Format everything from the start of the items down to the line containing "coord(733,686)", that line included, as a JSON list of strings with one string per line and blank lines left out.

- - - - -

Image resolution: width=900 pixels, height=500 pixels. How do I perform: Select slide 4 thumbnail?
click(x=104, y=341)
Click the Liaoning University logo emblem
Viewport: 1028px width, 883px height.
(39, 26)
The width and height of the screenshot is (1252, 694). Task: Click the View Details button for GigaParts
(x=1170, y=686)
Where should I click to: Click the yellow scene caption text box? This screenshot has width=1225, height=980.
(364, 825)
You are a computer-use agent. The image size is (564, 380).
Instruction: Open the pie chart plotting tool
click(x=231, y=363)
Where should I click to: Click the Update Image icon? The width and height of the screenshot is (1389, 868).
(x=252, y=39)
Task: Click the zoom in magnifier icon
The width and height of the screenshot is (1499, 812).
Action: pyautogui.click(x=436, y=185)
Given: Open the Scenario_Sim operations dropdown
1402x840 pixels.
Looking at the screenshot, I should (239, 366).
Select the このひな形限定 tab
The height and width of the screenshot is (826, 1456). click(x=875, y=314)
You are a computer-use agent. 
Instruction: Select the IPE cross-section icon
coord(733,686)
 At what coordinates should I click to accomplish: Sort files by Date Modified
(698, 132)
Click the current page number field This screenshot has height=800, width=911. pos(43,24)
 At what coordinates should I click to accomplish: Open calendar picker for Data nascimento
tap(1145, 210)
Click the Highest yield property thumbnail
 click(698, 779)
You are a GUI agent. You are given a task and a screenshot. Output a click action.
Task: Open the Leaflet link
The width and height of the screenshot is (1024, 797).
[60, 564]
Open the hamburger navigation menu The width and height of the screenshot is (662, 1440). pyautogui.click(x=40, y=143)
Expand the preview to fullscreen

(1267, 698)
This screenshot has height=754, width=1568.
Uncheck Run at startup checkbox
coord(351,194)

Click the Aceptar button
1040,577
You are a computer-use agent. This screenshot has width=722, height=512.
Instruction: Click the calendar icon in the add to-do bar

- - - - -

▶ [The solution]
[
  "Image resolution: width=900 pixels, height=500 pixels. How do I perform: Select slide 4 thumbnail?",
  "click(x=104, y=341)",
  "Click the Liaoning University logo emblem",
  "Viewport: 1028px width, 883px height.",
  "(39, 26)",
  "The width and height of the screenshot is (1252, 694). Task: Click the View Details button for GigaParts",
  "(x=1170, y=686)",
  "Where should I click to: Click the yellow scene caption text box? This screenshot has width=1225, height=980.",
  "(364, 825)",
  "You are a computer-use agent. The image size is (564, 380).",
  "Instruction: Open the pie chart plotting tool",
  "click(x=231, y=363)",
  "Where should I click to: Click the Update Image icon? The width and height of the screenshot is (1389, 868).",
  "(x=252, y=39)",
  "Task: Click the zoom in magnifier icon",
  "The width and height of the screenshot is (1499, 812).",
  "Action: pyautogui.click(x=436, y=185)",
  "Given: Open the Scenario_Sim operations dropdown",
  "1402x840 pixels.",
  "Looking at the screenshot, I should (239, 366).",
  "Select the このひな形限定 tab",
  "The height and width of the screenshot is (826, 1456). click(x=875, y=314)",
  "You are a computer-use agent. ",
  "Instruction: Select the IPE cross-section icon",
  "coord(733,686)"
]